Münsters Gesundheitswesen in der Krise: Ärztemangel und Bürokratie im Fokus
Klemens GorlitzMünsters Gesundheitswesen in der Krise: Ärztemangel und Bürokratie im Fokus
Am Donnerstagabend fand in Münster eine Diskussion über die Herausforderungen im Gesundheitswesen statt. Die Bundestagskandidatin der CDU, Vivian Tauschwitz, veranstaltete die Runde und bot eine Plattform für einen offenen Austausch über die Probleme im System.
Jörg Pankla, Vorsitzender des Münsteraner Stadtverbandes, wies auf den Mangel an Hausärzten in der Region hin. Eike Holsten, gesundheitspolitischer Sprecher der CDU-Landtagsfraktion, bewertete vor Beginn der Diskussion die aktuelle Versorgungssituation.
Während der Veranstaltung benannten die Teilnehmer mehrere Problemfelder: Dazu gehörten die Schließung von Krankenhäusern in Niedersachsen, die hohen Zugangsvoraussetzungen für das Medizinstudium sowie übermäßige Bürokratie. Sabine Jung, Vorsitzende des CDU-Stadtverbandes Bad Fallingbostel, kritisierte den hohen Papierkram als einen der Hauptgründe für Apothekensterben.

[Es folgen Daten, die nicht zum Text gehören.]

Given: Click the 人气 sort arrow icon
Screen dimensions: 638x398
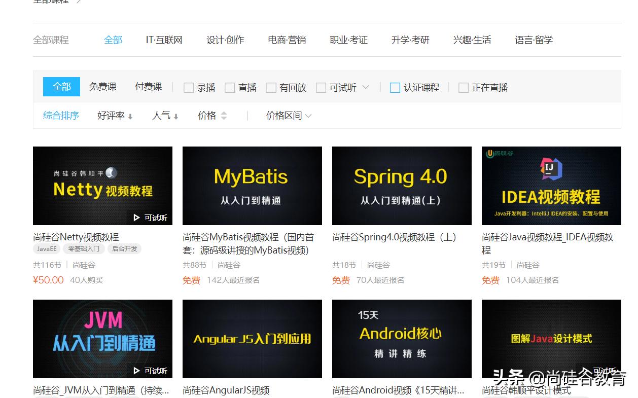Looking at the screenshot, I should pyautogui.click(x=176, y=117).
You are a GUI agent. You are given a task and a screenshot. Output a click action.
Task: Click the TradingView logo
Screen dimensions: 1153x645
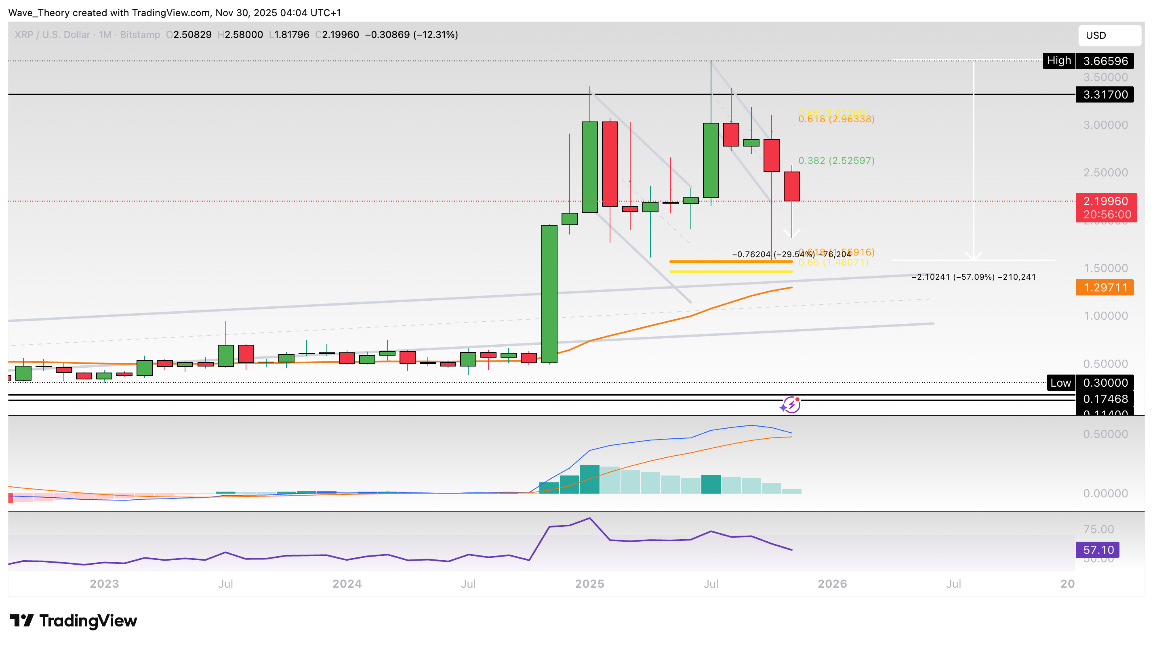[x=73, y=621]
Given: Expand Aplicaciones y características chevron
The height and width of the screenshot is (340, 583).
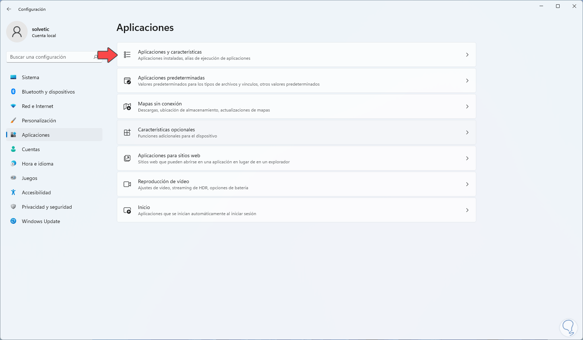Looking at the screenshot, I should pyautogui.click(x=467, y=55).
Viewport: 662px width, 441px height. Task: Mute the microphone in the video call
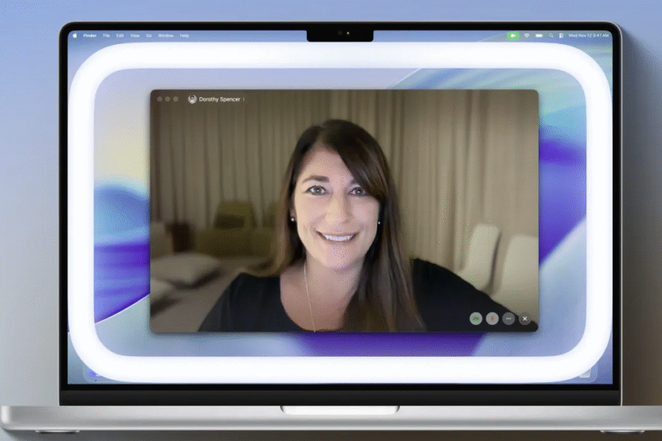pos(492,318)
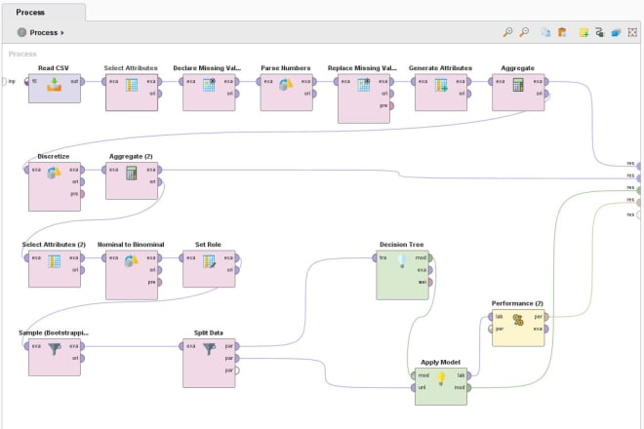Screen dimensions: 644x429
Task: Click the out port of Read CSV
Action: [x=76, y=82]
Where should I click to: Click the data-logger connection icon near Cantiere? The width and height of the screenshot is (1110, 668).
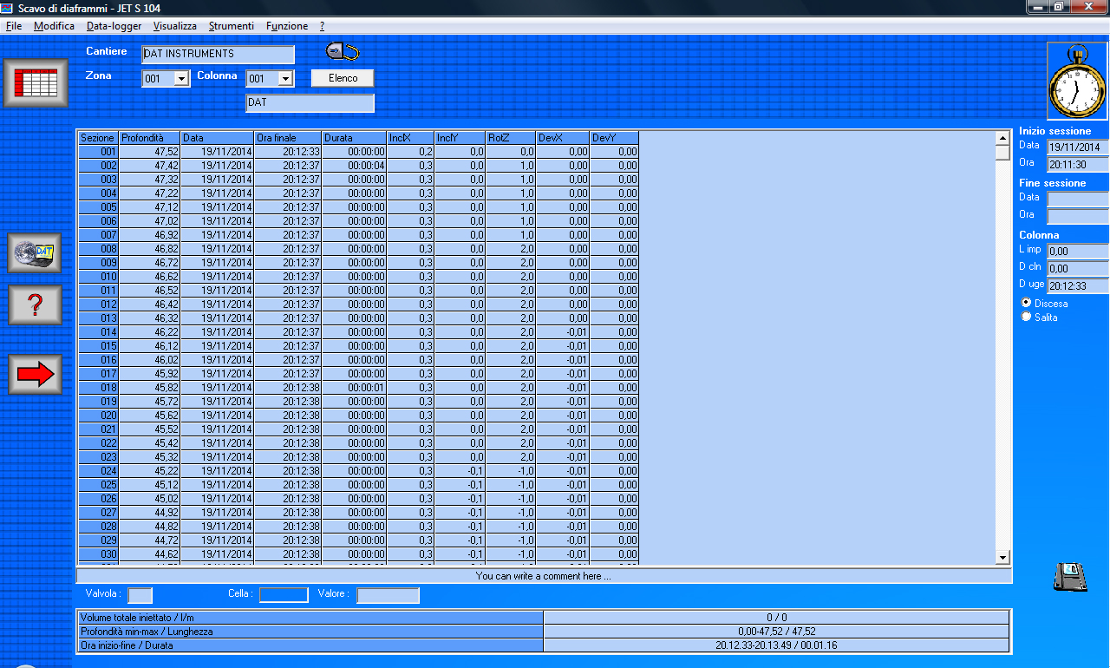pyautogui.click(x=343, y=52)
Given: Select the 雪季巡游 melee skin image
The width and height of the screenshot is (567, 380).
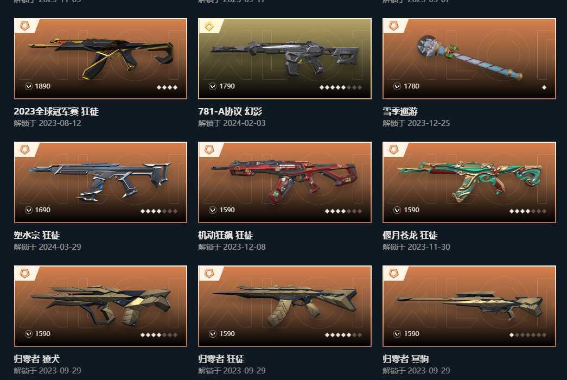Looking at the screenshot, I should [469, 58].
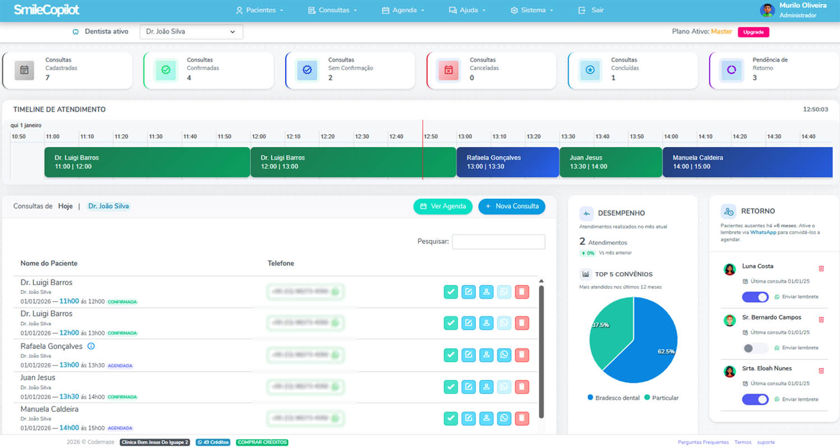Click Sair to log out
Screen dimensions: 840x448
591,10
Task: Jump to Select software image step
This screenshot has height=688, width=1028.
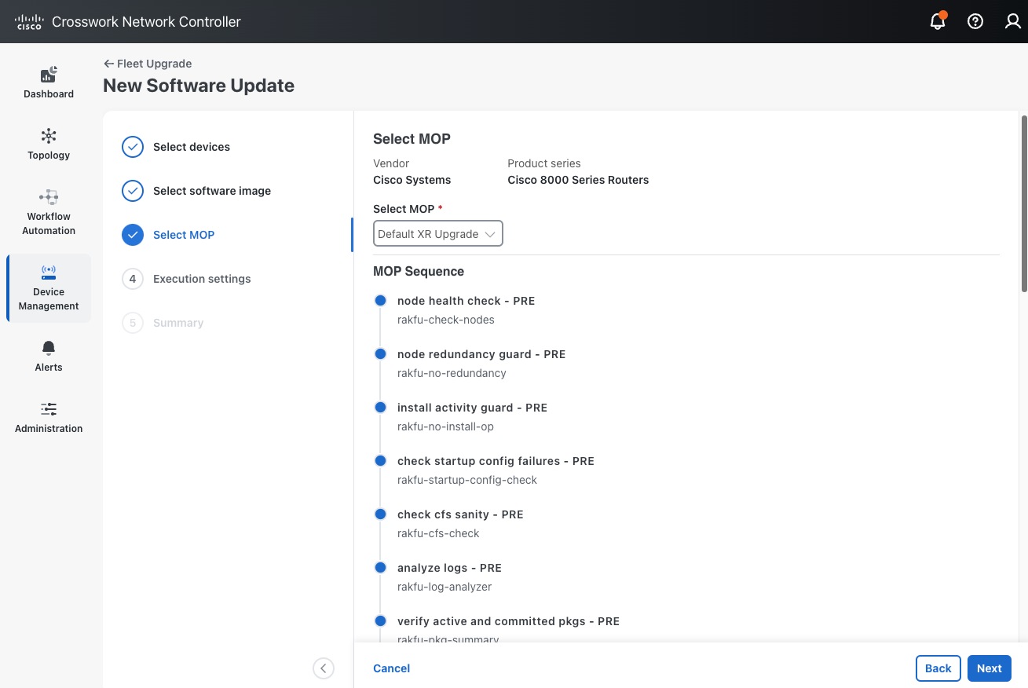Action: (211, 191)
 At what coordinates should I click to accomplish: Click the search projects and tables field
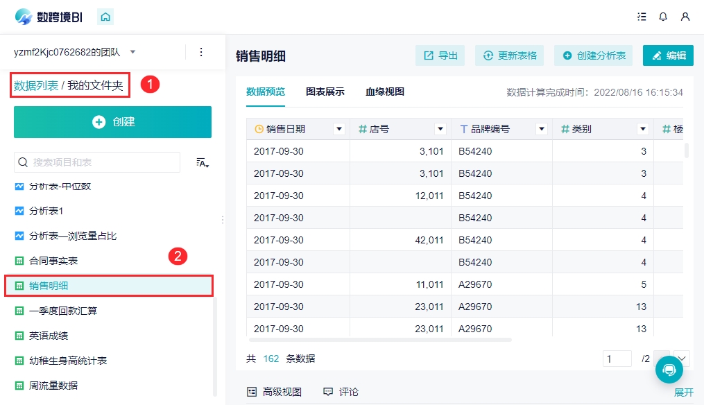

Holsten schlug die Einrichtung von Avatar-Praxen vor, um die medizinische Versorgung zu verbessern. Zudem betonte er die Notwendigkeit, Pflege und soziale Partnerschaften vor der Bundestagswahl zu stärken. Vivian Tauschwitz lenkte den Fokus auf die Schwierigkeiten ländlicher Regionen, eine ausreichende ärztliche Versorgung zu sichern.
Die Diskussion rückte langjährige Defizite im Münsteraner Gesundheitssystem in den Mittelpunkt. Lösungsansätze wie Avatar-Praxen und Bürokratieabbau wurden diskutiert, um Versorgungslücken zu schließen. Die Veranstaltung unterstrich den Handlungsbedarf vor der anstehenden Bundestagswahl.